SH: Toward the end of Blood Fugues Kenny Romero says ... 'perhaps life is about the repetition of stories and our connections to each other.' This resonates deeply with me and I'm wondering if this is not close to the crux of your everyday belief system?

EVY: Yes, it comes from this part in Kenny’s memoir: "I know that I will have to delete this but it’s impossible to build boats and not be near water. Saying so creates a redundancy. Then again, perhaps there are such things as necessary redundancies. I like the sound of the phrase. I think maybe life is a series of necessary redundancies. I recalled being in a coma and thinking of listening to Bach fugues and wondering if perhaps life is about the repetition of stories and our connections to each other."

This resonates with me as well but more in terms of necessary redundancies. Obviously, the telling of stories is important in my life. I spent a great deal of time as a child listening to grown ups tell family stories, gossip, speculation about other people who were inaccessible to us: a prostitute, a priest or a nun, two women who lived alone and into whose house men never entered.

As a child in a Puerto Rican household you were consistently admonished with the dictum: Los niños hablan cuando las gallinas corren bicicletas. Literally, "children should speak when chickens begin riding bicycles" In other words, children should be seen but not heard. Consequently, I often listened to the repetition of stories. At one point I realized that some of my relatives, even though they were telling the same stories, were adding details, embellishments and that dialogue at times seemed longer than the previous time I had heard the story.
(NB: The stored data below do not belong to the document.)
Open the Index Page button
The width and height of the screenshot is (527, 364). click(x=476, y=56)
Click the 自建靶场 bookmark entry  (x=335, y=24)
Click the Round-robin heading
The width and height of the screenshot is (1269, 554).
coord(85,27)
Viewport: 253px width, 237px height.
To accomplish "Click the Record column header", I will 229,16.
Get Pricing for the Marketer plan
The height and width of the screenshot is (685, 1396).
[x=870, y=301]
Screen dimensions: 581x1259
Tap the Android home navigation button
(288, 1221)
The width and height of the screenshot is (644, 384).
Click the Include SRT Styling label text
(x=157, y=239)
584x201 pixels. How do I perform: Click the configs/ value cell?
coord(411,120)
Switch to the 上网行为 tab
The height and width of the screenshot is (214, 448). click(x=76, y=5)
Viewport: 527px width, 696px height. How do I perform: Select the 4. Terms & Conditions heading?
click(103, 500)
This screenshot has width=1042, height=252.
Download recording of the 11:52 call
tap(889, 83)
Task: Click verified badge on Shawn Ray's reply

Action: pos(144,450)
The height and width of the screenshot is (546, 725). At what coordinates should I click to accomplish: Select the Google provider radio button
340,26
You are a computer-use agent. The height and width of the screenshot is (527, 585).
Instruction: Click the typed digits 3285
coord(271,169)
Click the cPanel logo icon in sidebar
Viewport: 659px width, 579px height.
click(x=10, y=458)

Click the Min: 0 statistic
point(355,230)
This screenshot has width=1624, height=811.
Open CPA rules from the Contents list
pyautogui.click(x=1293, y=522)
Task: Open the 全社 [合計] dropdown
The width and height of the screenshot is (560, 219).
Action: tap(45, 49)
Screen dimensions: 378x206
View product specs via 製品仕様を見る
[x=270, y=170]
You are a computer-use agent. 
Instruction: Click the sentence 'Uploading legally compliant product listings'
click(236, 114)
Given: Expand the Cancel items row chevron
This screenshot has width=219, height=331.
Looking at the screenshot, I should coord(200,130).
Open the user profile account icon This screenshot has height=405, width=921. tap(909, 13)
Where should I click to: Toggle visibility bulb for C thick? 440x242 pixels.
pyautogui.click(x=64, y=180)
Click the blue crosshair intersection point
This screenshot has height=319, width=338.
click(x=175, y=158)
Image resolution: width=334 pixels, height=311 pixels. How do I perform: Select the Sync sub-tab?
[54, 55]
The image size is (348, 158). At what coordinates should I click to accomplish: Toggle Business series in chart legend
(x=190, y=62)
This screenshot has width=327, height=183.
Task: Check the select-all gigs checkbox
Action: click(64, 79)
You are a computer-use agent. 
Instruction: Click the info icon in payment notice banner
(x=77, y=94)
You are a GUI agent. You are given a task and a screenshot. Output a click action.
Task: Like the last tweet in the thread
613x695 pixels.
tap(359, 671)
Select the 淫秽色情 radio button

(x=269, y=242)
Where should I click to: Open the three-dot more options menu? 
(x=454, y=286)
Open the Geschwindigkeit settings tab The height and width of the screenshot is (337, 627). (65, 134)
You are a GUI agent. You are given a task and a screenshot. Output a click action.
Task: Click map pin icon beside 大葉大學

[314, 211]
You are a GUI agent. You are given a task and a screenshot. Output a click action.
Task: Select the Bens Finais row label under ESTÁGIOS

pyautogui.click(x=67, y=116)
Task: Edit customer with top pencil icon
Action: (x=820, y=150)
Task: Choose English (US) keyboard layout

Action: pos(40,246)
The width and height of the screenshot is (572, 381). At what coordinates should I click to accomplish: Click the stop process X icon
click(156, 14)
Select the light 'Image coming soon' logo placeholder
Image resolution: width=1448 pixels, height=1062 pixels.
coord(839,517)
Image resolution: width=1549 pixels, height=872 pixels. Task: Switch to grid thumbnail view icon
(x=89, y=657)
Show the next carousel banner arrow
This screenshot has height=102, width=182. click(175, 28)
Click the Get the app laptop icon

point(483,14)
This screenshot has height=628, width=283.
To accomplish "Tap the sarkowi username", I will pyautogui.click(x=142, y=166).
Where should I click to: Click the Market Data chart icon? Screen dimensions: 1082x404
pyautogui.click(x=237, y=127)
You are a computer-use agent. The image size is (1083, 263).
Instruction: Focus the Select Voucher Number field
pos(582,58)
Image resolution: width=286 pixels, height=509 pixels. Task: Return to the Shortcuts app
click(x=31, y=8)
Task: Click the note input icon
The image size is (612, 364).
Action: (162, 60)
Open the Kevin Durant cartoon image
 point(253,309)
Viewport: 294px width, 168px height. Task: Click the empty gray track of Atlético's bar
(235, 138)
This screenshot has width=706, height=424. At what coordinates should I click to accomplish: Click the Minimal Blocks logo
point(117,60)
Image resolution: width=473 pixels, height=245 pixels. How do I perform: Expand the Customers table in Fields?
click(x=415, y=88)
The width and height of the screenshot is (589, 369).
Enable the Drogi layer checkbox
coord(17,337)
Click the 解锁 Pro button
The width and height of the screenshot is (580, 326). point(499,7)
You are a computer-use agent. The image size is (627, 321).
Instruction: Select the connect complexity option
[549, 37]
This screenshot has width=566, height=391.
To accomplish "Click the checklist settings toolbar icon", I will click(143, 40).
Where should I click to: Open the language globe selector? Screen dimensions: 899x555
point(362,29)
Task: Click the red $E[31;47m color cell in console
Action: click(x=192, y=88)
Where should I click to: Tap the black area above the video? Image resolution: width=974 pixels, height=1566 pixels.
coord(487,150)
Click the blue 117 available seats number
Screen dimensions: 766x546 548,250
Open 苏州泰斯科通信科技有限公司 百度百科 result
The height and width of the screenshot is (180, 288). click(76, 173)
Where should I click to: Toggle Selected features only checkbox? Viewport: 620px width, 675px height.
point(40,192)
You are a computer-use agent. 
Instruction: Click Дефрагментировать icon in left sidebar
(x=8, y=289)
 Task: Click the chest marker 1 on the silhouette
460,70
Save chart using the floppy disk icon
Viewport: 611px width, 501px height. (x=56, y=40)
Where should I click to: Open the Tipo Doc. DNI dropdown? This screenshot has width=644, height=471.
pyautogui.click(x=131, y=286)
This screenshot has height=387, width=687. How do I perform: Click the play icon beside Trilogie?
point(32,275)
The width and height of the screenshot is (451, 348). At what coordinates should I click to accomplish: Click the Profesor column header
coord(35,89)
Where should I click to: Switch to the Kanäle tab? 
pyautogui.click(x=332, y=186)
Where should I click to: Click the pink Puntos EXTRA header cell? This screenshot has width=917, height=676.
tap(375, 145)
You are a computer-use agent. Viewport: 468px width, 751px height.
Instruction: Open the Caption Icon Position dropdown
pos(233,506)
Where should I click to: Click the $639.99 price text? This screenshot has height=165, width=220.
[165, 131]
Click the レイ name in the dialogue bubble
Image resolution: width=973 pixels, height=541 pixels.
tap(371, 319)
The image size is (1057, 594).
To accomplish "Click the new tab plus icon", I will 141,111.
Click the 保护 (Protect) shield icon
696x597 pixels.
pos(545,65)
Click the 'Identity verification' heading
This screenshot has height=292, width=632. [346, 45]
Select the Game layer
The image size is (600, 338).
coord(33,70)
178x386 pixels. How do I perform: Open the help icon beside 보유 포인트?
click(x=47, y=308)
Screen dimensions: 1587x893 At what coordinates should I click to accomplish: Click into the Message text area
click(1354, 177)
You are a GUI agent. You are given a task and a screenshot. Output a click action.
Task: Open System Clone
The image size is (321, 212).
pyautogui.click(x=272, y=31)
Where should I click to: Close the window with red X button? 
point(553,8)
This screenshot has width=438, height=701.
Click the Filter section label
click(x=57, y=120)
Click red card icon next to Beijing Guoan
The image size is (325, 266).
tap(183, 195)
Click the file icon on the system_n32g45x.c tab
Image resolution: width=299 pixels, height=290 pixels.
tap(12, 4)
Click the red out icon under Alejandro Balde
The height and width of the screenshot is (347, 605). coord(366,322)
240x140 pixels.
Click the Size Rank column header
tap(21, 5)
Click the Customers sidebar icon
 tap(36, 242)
I think this capacity is at the core of novel writing.

If it is true that there are basically five or six plots and that as the human race we're telling the same stories over and over, each time embellishing on the process, then Kenny's realization about "necessary redundancies" and repetition are our lot as a species. Novel writing, in my humble opinion, has always been a way of rearranging the world so it becomes a little more acceptable, the reality more palatable.

Some people have commented that I tried to tie up the loose ends of the characters in Blood Fugues a bit too neatly. The last part of the book is a memoir written in the first person and it is Kenny's attempt, as a fledgling writer, to organize his thoughts and give an accounting of his family as a testament to their capacity for love and struggle. There is no question that there is tragedy in the world, but people fight through it and still care and love and remember and tell stories in order to show how they came to be and who helped them become who they are. Many people have helped me and I feel fortunate to be able to do this to the extent that I have.